When it comes to prices, Dr Bhattacharya says the recent decrease in the oil and gas prices should help lower the cost of energy.
“Maintaining the performance of the current projects and investment will not be too difficult as the overall demand for energy has declined within a reduced-price environment,” she says.
But global economic shocks will affect Australia.
“A falling Australian dollar and the outbreak in China will affect the earnings in the mining sector in the short to medium-run. The effects of COVID-19 outbreak in China had already had a deleterious effect on the solar panel, wind and batteries through the supply chain,” she says.

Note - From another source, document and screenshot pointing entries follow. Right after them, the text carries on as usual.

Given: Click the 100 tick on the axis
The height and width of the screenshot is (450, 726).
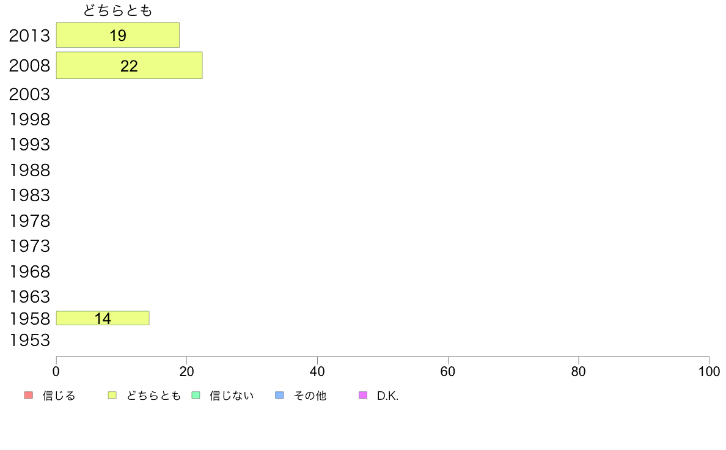Looking at the screenshot, I should tap(709, 371).
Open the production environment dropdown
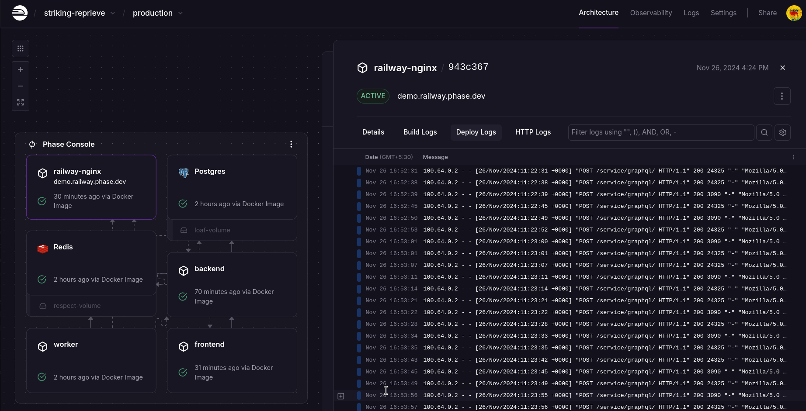The image size is (806, 411). (181, 13)
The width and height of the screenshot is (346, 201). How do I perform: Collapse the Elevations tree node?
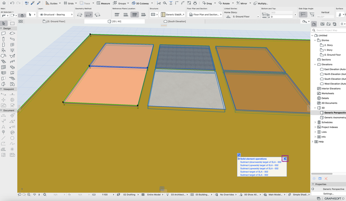click(315, 64)
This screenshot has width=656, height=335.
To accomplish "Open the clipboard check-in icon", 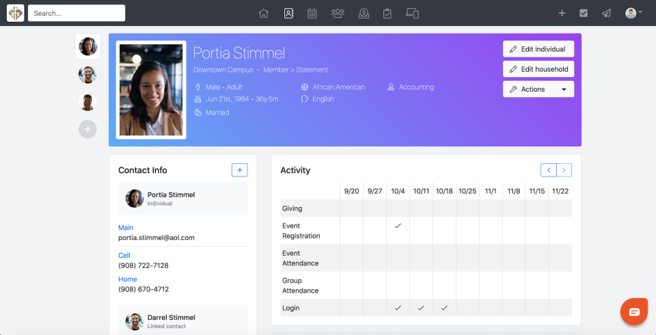I will click(x=387, y=13).
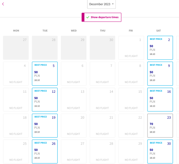
Task: Select the 23 December 70 PLN flight
Action: click(160, 126)
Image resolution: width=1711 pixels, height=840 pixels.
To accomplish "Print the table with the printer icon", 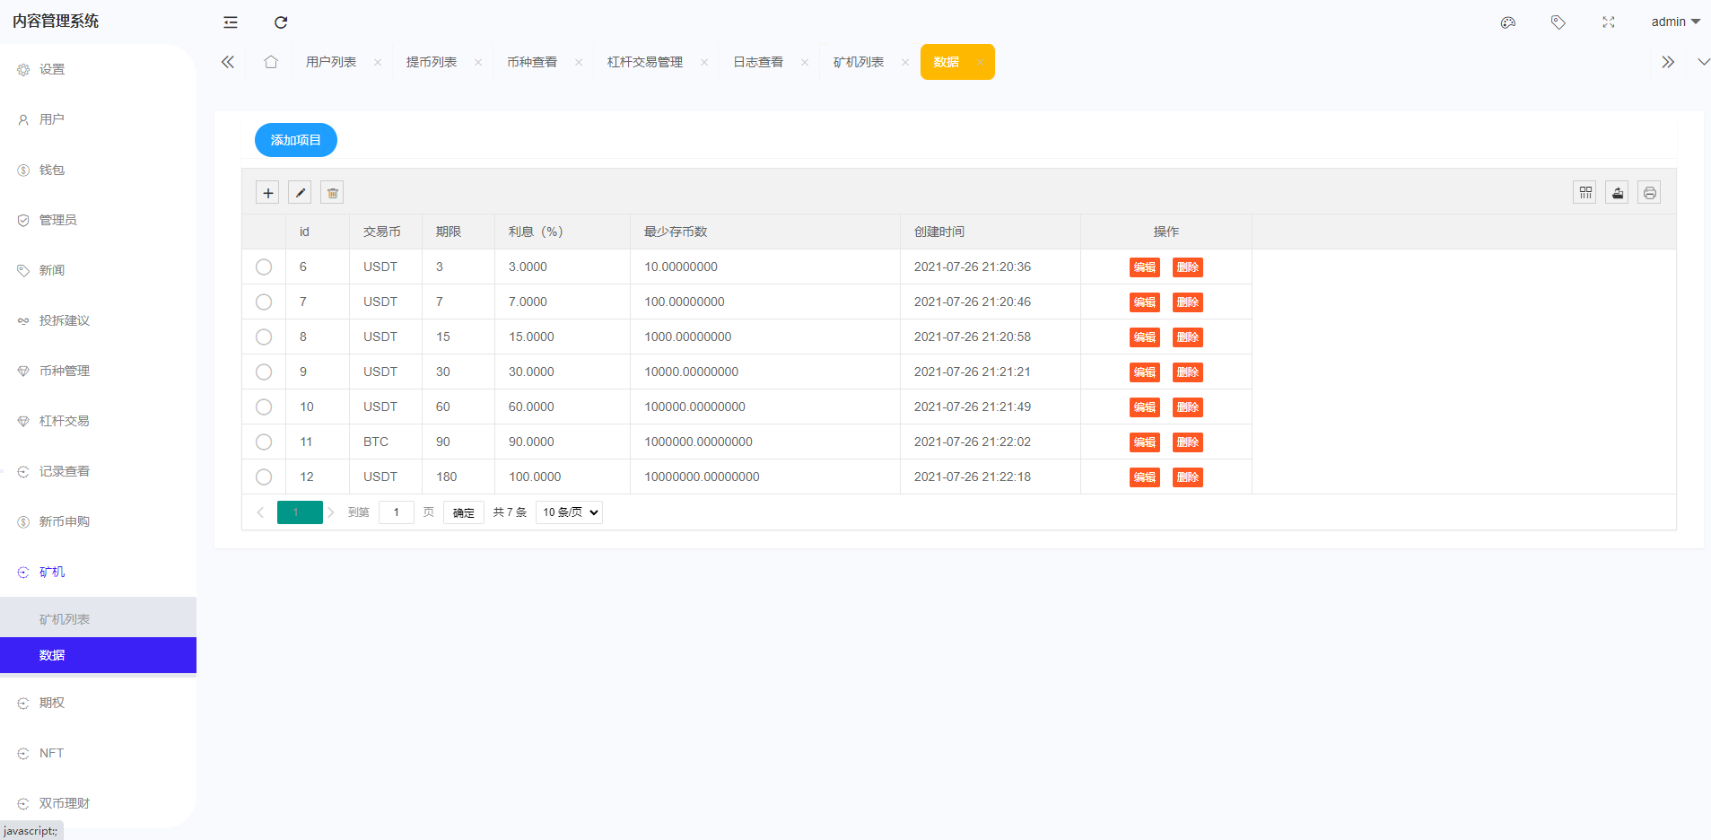I will pyautogui.click(x=1649, y=192).
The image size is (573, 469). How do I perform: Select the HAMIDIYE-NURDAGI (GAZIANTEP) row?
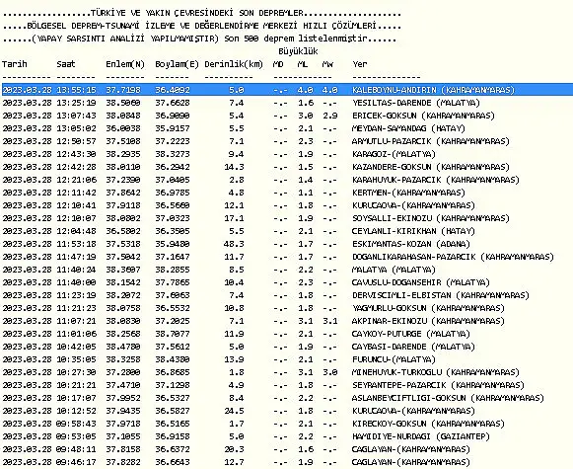pos(246,436)
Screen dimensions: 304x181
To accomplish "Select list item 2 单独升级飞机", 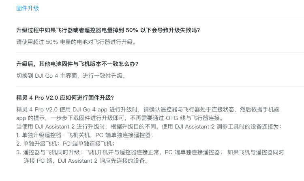I will coord(66,144).
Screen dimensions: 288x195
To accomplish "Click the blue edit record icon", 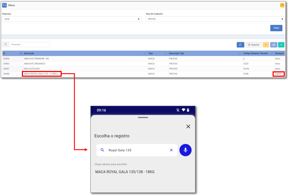I will pyautogui.click(x=274, y=45).
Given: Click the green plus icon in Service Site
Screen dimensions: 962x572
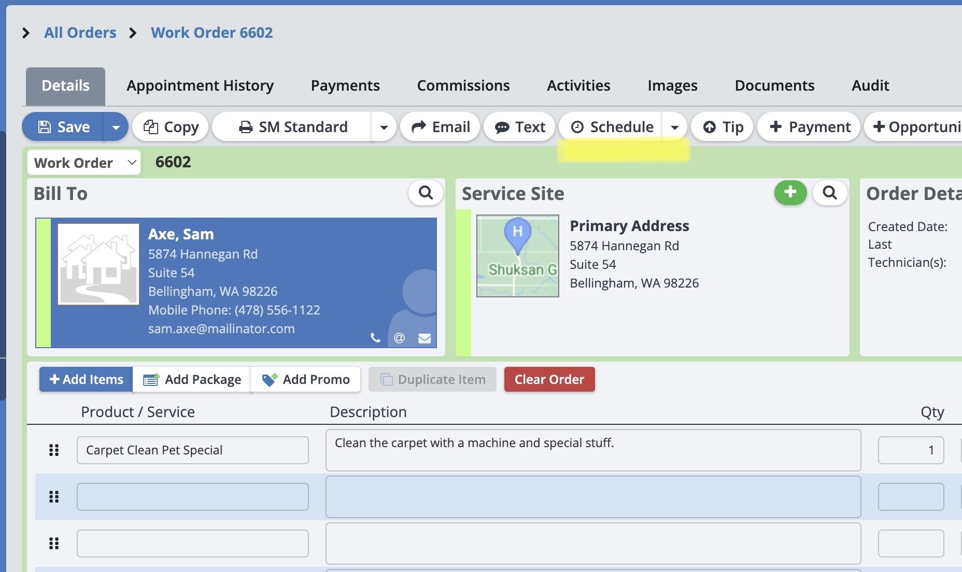Looking at the screenshot, I should coord(790,193).
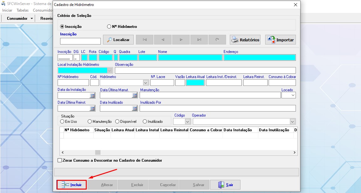Click the Localizar magnifier search button

[118, 40]
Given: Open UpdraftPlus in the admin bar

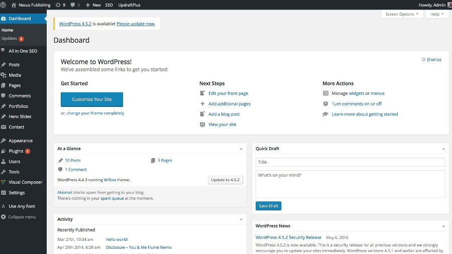Looking at the screenshot, I should click(129, 5).
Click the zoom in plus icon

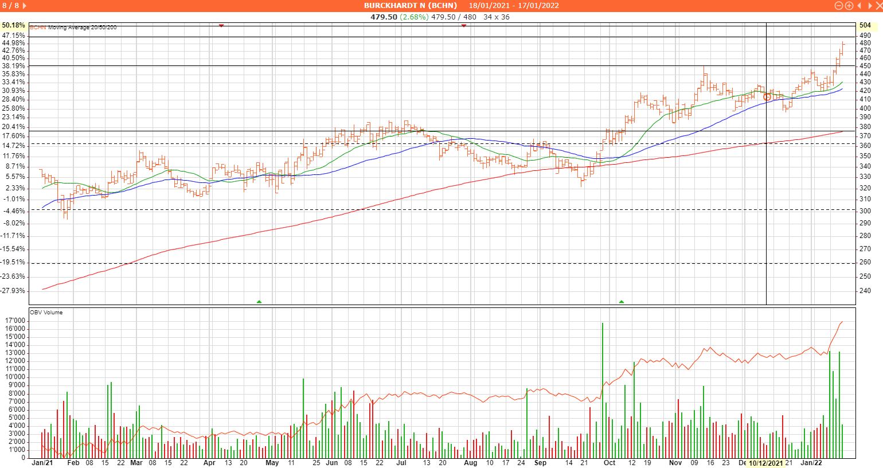point(849,6)
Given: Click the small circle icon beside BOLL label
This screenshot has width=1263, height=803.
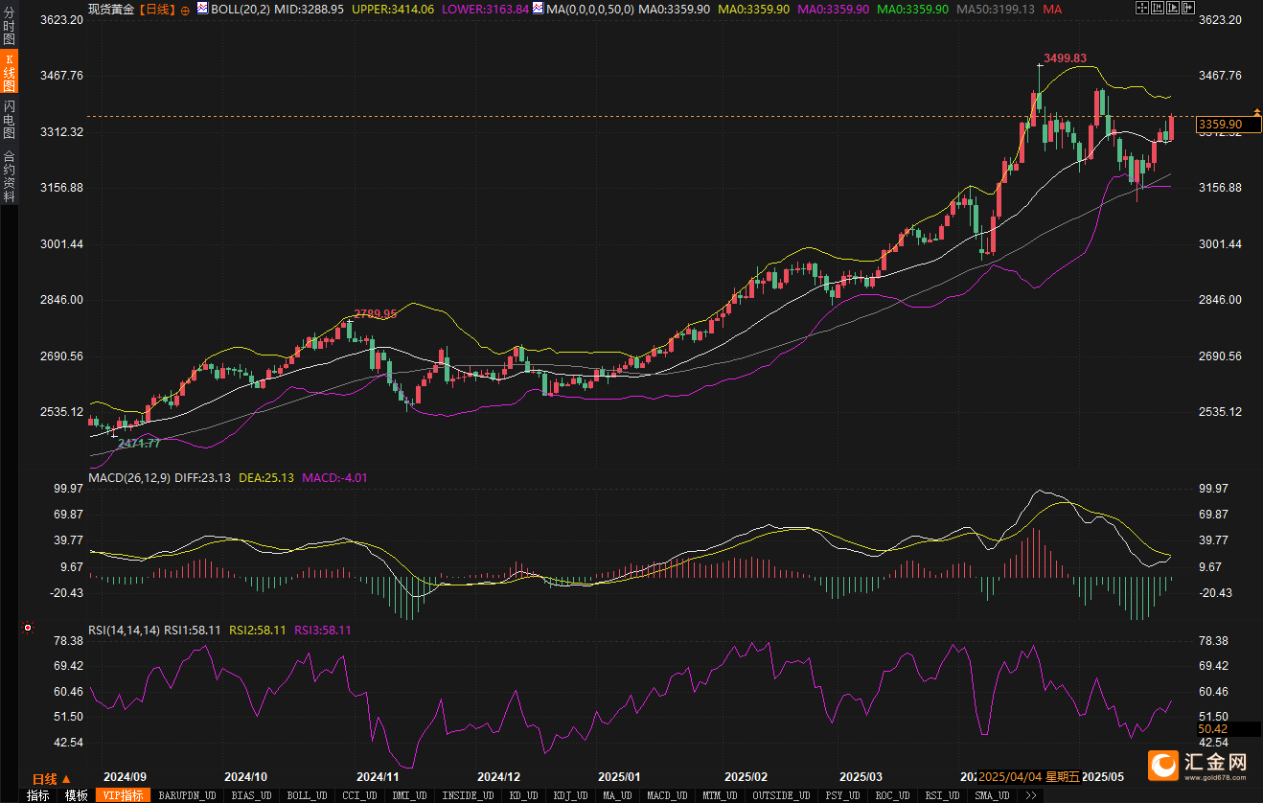Looking at the screenshot, I should (185, 10).
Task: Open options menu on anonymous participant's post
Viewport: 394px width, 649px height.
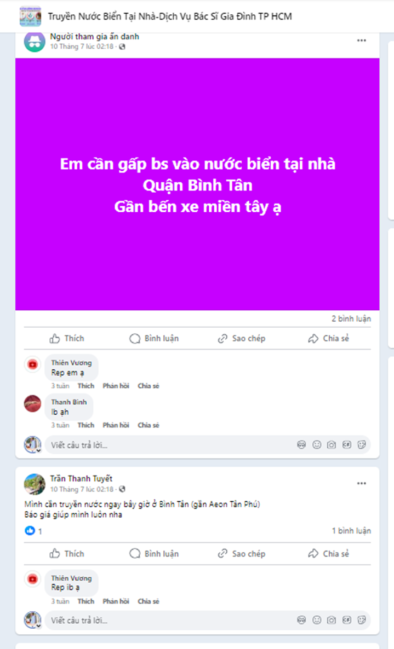Action: pos(361,40)
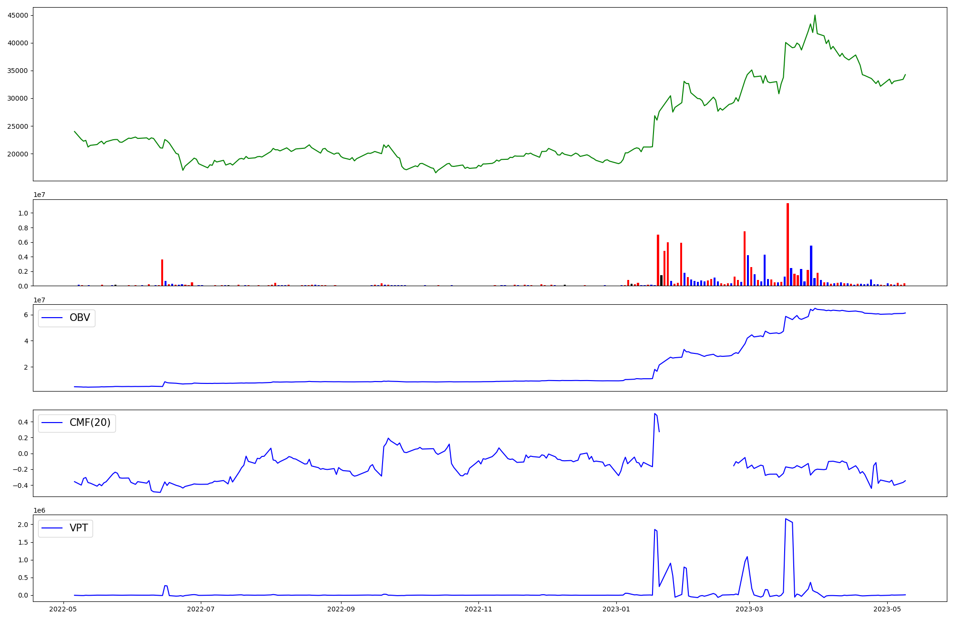This screenshot has width=954, height=620.
Task: Click the 20000 price axis tick label
Action: click(18, 154)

The subsequent outbreak of the virus in other parts of the world will exacerbate the problem.
To minimise the long-run disruption on energy demand and overall productivity, Dr Bhattacharya suggests policymakers could:
· Continue the adoption of renewable resources including solar, wind and batteries
· Offer rebates in electricity bills to consumers and businesses facing difficulties paying
· Maintain the generation, transmission, and distribution during this period, otherwise, the energy price will escalate due to the rebound effects.
An effective stimulus package will help to maintain the sustainability of this sector in the medium to long-run in an increasing demand environment.
Can we improve our energy productivity?
COVID-19 aside, the Australian economy has experienced strong economic growth over the past 25 years, but energy consumption and CO2 emissions are higher than the OECD average.
Understanding energy productivity dynamics at the state and territory level is essential for the success of Australia’s future.
“The relationship between energy productivity and per capita income is complicated by the fact that the states with the highest income per capita are in mining regions where renewable electricity generation is low,” Dr Bhattacharya says.
“In order to meet the NEPP target of a 40 per cent increase in energy productivity before 2030, Australia will have to find a way to increase energy productivity 20 per cent above the BAU scenario.”
One important energy policy recommendation is for Australia to make significant changes in the fuel mix and industry structure as a way of meeting the NEPP target.
Since the states and territories do not converge to a common equilibrium, a common energy policy will be sub-optimal.
“While state-level targets for renewable energy are desirable, bipartisan federal support is greatly needed if Australia is to make significant improvements in energy productivity,” she says.